*WHAT IS BEING ASKED*.
What you return should be only the lines in the entries below between the one holding "1245x438 pixels." and the one holding "the top Cancel", ends included, with every picture left out.

*DATA EXCERPTS*.
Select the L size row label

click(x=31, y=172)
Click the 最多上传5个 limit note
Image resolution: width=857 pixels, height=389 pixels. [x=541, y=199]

---

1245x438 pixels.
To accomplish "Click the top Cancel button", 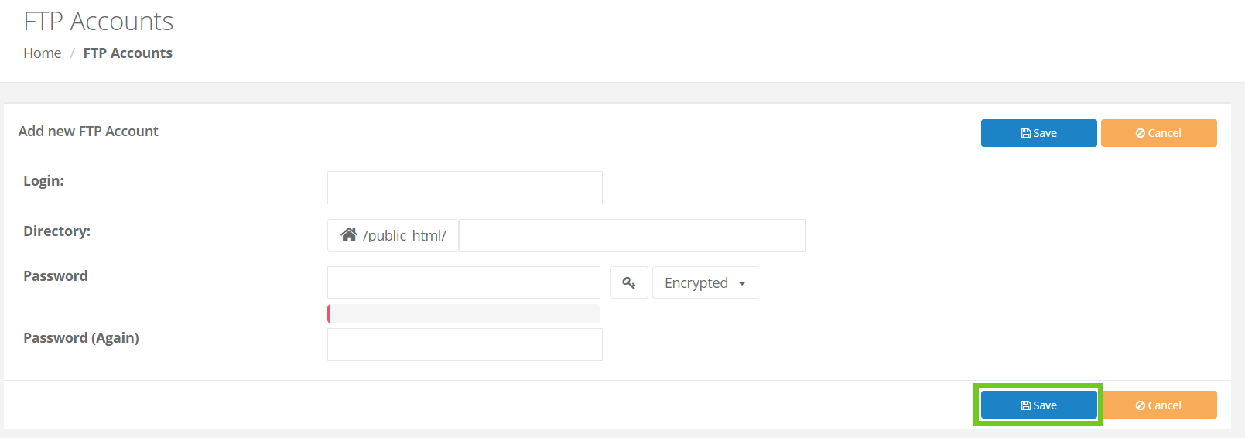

...

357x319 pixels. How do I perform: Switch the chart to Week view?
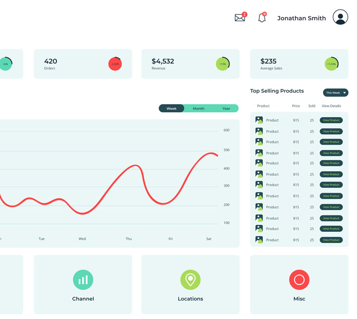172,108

*EXERCISE SOLUTION*.
1245x438 pixels.
To accomplish "Click the top Cancel button", 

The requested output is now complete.